Both parents were working dogs, guarding a herd of about 120 goats. He was 9 weeks when we got him, he is now a year old and showing absolutly no tendency towards guarding anything. I know he is still a young dog, but we have had LGDs for a long while and found if they dont show even the slightest incliniation to their job by this age, you can pretty much forget it. He still acts like a 9 week old puppy, doesnt seem to have grown up much mentally except for he lifts his leg to pee.... I bet he would make someone a great pet, just not a working dog.


----------



## dianneS (Jan 21, 2013)

If you want the dog to guard and be a pet, should it bond with the herd first, or the humans?  Does it really matter?


----------



## Pearce Pastures (Jan 21, 2013)

I am certainly new at this but I would say your herd should be first to make sure that it happens-if they do not bond with the herd first, and perhaps instead only bond to the family, I would be concerned for the safety of my herd.


----------



## goodolboy (Jan 21, 2013)

Our pups are all born with the sheep, and raised with the sheep. So we have never had an issue with our pups. The dogs we have bought go straight to the pasture, they get all their lovin' out there.


----------



## dianneS (Jan 21, 2013)

goodolboy said:
			
		

> Our pups are all born with the sheep, and raised with the sheep. So we have never had an issue with our pups. The dogs we have bought go straight to the pasture, they get all their lovin' out there.

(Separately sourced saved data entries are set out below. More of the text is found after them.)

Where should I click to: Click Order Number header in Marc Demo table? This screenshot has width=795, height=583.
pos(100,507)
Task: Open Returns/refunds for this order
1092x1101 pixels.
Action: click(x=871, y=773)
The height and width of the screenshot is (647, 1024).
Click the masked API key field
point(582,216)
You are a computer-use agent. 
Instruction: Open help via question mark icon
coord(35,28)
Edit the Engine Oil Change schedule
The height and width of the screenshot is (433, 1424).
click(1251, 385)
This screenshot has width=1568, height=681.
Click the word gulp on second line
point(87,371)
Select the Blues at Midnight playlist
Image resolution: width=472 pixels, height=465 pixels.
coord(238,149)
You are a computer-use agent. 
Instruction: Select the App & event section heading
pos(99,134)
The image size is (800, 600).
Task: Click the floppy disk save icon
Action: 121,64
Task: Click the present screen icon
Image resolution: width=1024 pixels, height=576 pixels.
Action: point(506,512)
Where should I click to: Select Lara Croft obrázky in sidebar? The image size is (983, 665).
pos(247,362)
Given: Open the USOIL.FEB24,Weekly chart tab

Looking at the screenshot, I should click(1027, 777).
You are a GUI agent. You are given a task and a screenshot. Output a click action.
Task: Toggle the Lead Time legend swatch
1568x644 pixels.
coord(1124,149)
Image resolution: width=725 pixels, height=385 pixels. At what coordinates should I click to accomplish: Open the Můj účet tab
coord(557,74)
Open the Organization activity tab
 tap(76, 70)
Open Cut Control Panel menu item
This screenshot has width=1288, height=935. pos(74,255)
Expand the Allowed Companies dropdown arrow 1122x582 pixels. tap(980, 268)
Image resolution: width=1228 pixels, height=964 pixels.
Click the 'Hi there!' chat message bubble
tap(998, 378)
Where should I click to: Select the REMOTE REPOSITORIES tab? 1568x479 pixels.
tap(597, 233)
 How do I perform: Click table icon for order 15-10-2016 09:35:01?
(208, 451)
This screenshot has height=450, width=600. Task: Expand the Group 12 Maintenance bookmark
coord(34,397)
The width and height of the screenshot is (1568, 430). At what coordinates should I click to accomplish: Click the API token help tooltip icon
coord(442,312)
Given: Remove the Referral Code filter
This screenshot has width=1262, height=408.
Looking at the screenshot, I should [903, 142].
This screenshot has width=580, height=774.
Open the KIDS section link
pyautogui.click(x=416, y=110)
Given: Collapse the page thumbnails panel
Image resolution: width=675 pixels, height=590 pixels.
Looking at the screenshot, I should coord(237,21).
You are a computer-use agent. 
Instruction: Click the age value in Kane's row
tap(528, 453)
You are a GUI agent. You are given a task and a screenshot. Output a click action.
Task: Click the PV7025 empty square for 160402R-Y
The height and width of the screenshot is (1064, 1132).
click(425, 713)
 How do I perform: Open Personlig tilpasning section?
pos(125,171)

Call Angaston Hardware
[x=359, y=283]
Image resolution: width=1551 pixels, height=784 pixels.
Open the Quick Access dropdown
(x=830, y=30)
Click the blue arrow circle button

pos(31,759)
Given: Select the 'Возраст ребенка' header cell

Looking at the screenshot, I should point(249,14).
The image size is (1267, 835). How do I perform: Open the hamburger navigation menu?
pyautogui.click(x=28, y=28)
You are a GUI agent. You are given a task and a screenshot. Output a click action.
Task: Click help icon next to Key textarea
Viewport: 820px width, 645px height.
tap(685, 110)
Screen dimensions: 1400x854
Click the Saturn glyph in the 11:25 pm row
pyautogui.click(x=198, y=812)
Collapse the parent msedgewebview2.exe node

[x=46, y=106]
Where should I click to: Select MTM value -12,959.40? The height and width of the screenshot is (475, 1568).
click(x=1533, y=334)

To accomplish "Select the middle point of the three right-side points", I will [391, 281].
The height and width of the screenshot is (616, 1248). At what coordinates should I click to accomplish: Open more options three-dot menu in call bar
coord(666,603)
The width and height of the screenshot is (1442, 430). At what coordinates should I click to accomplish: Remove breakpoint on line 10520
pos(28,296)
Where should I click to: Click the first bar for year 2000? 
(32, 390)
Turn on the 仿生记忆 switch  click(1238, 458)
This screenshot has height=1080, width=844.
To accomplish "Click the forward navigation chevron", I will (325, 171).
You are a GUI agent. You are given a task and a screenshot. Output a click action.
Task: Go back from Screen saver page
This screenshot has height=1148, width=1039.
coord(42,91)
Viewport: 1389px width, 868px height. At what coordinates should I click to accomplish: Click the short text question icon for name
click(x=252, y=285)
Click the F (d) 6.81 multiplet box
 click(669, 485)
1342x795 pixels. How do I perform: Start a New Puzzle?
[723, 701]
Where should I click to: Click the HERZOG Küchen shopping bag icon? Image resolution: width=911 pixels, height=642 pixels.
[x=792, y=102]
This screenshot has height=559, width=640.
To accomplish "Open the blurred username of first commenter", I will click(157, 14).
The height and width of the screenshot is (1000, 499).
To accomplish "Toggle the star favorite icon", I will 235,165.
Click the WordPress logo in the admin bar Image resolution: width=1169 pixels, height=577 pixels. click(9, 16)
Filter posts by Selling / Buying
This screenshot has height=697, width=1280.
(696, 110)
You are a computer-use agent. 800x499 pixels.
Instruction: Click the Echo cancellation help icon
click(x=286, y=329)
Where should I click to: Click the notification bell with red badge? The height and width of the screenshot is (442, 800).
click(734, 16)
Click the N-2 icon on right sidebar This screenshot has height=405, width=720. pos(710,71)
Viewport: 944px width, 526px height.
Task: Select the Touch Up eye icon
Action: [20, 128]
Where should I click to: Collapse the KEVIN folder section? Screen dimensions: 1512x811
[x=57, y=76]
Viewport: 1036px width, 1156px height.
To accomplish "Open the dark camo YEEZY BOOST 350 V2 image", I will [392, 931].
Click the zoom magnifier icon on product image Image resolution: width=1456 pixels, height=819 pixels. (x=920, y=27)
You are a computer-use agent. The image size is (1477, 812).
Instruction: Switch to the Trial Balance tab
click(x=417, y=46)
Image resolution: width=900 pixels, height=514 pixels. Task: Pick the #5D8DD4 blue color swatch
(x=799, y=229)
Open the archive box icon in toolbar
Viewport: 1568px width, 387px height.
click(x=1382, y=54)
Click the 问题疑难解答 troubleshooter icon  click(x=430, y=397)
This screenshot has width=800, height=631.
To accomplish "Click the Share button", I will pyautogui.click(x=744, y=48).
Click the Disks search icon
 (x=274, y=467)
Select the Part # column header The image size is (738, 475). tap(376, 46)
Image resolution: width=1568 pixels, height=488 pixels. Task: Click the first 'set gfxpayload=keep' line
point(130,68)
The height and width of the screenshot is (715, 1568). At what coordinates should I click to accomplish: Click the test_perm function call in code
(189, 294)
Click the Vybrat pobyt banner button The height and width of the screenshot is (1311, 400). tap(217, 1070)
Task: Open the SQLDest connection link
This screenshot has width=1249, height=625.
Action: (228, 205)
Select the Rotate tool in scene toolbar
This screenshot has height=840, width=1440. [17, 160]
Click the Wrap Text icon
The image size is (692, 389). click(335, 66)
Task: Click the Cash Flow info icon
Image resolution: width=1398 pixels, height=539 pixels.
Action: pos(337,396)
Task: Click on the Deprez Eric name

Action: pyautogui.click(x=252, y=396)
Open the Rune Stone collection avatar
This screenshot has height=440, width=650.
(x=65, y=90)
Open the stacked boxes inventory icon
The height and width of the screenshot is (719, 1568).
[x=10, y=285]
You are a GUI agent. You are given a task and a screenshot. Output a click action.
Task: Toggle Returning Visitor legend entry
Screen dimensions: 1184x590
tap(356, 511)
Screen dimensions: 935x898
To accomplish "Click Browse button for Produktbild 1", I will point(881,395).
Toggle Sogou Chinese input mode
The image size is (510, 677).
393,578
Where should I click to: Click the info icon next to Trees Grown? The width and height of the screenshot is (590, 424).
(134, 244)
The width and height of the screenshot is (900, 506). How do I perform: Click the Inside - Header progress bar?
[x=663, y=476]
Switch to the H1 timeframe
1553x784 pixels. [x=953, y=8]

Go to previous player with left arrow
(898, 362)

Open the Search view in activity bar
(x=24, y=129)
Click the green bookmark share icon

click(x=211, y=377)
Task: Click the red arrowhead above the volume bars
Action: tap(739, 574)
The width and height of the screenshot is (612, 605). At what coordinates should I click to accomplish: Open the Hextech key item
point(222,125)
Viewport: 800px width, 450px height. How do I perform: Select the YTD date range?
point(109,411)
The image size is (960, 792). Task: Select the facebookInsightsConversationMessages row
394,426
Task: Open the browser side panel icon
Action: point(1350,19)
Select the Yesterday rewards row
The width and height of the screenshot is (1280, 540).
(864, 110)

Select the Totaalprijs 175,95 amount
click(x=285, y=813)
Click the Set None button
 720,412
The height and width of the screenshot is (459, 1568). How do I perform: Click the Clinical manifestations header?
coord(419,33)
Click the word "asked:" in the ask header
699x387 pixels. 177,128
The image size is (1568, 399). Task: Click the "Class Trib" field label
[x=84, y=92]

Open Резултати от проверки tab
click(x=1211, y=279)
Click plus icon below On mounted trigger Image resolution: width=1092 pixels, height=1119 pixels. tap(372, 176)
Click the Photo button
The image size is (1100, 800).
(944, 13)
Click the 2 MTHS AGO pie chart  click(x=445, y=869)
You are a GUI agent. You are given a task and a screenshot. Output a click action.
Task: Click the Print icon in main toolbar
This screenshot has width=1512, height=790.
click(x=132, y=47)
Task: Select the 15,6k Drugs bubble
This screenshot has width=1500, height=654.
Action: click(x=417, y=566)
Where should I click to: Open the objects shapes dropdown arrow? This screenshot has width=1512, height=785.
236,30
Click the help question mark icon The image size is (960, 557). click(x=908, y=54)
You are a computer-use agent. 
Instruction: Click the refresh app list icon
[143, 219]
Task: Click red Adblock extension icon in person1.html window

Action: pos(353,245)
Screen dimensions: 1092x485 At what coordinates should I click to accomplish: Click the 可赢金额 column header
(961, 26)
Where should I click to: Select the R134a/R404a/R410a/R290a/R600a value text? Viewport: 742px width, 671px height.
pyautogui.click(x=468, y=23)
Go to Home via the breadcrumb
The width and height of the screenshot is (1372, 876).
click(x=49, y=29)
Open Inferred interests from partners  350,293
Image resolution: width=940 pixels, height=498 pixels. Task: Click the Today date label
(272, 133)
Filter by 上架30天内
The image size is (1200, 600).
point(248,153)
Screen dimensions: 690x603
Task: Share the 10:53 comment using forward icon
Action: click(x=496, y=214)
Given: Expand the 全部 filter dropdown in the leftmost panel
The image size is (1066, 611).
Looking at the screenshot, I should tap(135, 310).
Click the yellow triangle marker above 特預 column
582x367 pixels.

That's the way I've done it too.  I was just curious as to whether or not anyone ever tried to have one in the house first, make it a pet and hope that its instincts will kick in whenever outdoors with the herd?  I know someone who is trying it, so I guess we'll find out if it works or not.


----------



## Southern by choice (Jan 21, 2013)

Alot of this depends on the actual breed and it's specific traits. However, for a LGD it is best to start the pup out where the pup will be working. There are many people who SHOW their pyrs and anatolians, and maremmas  and once finished these dogs are able to go and work the land. 

So, those dogs were extremely pampered, groomed, and trained and full time bonding with their humans. A great dog with good instincts can still go into a field.


----------



## Mugen (Jan 22, 2013)

This is Titus, my CMD. He's about 12 months old. Yes, he's LGD and a pet. He sleeps like a baby at night.


----------